▶ _What you are asked to do_: Select the lines below containing the word "computer".

▶ _Raw data_:
——————————

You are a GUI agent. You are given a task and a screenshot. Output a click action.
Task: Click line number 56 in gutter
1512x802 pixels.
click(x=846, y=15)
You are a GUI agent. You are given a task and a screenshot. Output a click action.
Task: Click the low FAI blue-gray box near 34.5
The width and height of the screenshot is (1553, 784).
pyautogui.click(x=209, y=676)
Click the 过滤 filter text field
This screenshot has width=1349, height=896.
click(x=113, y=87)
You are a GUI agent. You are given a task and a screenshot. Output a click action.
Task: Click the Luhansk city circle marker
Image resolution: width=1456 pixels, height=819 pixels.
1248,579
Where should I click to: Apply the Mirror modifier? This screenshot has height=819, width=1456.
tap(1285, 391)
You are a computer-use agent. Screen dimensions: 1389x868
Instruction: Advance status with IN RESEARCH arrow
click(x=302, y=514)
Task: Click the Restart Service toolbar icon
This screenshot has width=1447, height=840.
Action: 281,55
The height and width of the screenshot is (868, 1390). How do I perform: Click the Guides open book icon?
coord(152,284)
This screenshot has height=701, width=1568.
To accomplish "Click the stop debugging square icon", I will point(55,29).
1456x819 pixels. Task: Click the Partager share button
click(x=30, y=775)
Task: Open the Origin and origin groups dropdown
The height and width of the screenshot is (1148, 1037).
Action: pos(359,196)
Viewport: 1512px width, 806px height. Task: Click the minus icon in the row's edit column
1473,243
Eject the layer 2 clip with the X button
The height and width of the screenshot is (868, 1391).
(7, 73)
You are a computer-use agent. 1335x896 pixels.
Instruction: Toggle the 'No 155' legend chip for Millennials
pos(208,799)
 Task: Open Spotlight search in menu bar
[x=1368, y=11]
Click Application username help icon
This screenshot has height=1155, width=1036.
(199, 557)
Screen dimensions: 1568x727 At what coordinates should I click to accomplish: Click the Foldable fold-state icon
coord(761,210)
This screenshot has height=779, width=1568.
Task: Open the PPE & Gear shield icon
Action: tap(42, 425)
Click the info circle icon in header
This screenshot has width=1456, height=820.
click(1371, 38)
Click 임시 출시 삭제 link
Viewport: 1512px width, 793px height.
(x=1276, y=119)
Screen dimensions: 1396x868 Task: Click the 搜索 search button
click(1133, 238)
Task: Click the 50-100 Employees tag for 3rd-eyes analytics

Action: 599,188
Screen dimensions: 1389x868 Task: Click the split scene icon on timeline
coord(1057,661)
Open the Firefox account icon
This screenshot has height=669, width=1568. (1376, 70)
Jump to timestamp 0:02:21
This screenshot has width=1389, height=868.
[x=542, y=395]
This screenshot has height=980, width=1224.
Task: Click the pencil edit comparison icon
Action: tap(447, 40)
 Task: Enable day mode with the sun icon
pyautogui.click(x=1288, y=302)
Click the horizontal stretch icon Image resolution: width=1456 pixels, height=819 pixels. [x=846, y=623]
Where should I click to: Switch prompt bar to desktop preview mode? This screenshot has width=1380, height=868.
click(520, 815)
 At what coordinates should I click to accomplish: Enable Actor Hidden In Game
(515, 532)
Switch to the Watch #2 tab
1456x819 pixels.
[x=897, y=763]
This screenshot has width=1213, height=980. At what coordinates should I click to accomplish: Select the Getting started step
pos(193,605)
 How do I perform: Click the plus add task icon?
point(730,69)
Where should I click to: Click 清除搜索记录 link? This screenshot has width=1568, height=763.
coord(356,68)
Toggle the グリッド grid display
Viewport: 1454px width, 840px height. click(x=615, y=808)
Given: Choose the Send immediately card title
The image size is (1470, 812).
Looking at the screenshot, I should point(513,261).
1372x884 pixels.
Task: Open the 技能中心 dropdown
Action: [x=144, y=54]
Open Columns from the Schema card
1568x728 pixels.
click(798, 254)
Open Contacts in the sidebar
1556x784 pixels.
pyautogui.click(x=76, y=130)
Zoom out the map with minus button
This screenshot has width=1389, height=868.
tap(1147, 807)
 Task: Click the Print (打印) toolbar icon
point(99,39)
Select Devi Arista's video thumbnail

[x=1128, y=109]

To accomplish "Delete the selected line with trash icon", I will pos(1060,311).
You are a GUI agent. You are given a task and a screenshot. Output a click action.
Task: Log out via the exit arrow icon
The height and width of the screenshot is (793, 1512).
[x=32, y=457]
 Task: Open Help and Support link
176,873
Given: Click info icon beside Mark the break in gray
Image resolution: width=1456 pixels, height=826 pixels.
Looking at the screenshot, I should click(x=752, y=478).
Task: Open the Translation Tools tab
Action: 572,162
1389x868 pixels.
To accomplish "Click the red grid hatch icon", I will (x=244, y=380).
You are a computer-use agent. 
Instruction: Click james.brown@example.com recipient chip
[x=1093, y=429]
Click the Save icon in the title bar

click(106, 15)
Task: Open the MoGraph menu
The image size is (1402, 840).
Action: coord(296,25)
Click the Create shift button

——————————

▶ _Written reply_:
You are a computer-use agent. Screen dimensions: 1389x868
You are a computer-use agent. 1335x896 pixels.
You are a computer-use agent. 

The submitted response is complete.